----- Extracted records -----
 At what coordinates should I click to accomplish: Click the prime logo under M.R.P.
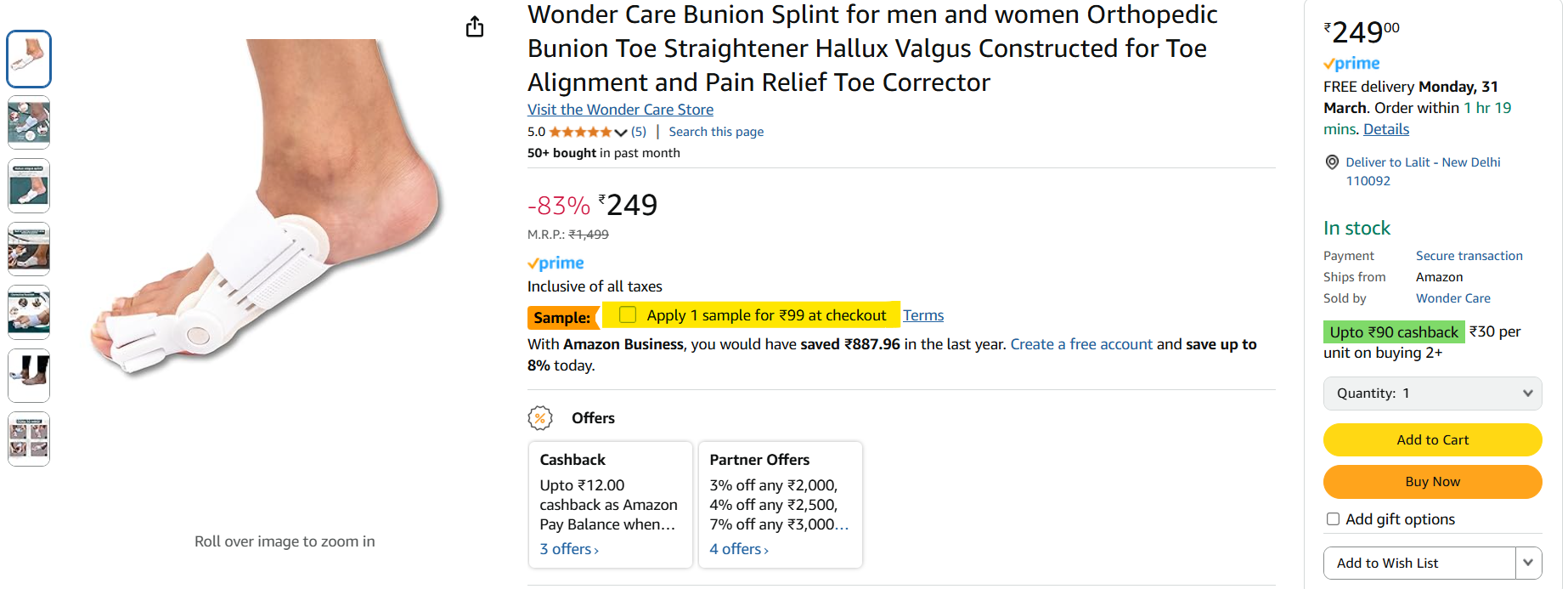556,263
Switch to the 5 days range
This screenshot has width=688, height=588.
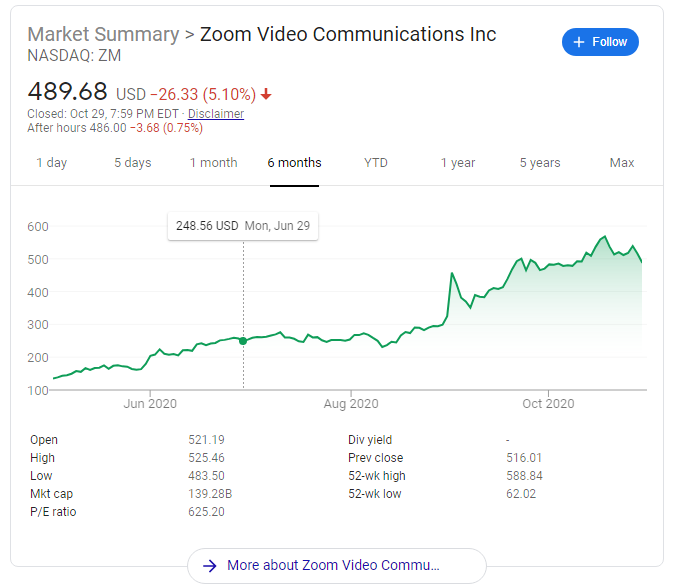pos(132,163)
-----
Only the pictures are to be left out; everything else in the entries above must be duplicated exactly.

 At what coordinates should I click to accomplish: Click the prime logo under M.R.P.
556,263
Switch to the 5 days range
This screenshot has width=688, height=588.
pos(132,163)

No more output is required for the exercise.